The following script demonstrates how to use the YOLO and RT-DETRv2 model from the ultralytics
library:
- Loads a pre-trained YOLO/RT-DETR model using a user-provided model checkpoint.
- Displays model details like architecture, layer structure, and parameter count.
- Runs inference on a video file, displaying and saving the results automatically.
Below is a simple inference script using the ultralytics
library and YOLO/RT-DETRv2 model:
from ultralytics import YOLO
from ultralytics import RTDETR
# Load the model
model_path = input("Enter the model (e.g., 'yolo11x.pt', 'rtdetr-x.pt'): ")
# model = YOLO(model_path) # YOLO
model = RTDETR(model_path) # RT-DETR
# Print model info
model.info()
# Run inference on a video
inference_data_path = input("Enter the path to the video file (e.g., 'highway.mp4'): ")
results = model(inference_data_path, show=True, save=True)
Note: We can replace the input prompts with hardcoded paths if automating the script.

**REQUEST**.
Proceed with the text on running YOLO and RT-DETR inference, picking up after its final note about hardcoded paths. The entries further down have no connection to the text about the YOLO and RT-DETR inference script.

**RECORDS SHOWN**.
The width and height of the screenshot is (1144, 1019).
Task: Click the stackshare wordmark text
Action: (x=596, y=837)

---

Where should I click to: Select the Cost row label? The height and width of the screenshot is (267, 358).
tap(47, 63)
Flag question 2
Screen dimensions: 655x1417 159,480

**OUTPUT**.
- Save the code above into a file: e.g.,
object_detection_infer.py
- Install the required library:
pip install ultralytics
- Execute the script using:
python object_detection_infer.py
- When prompted, enter your model checkpoint and video file path
The script will display the detection results and save the output video in the same directory.
Each model brings something unique:
- YOLOv8: Best for speed and simplicity. Fully CNN. Anchor-free.
- YOLOv10: Hybrid model that brings open-vocabulary to YOLO.
- YOLO11: Strong backbone with transformer power and label-free fine-tuning.
- YOLO12: DETR-style end-to-end transformer model with high accuracy.
- RT-DETRv2: Efficient DETR variant for real-time, high-accuracy use.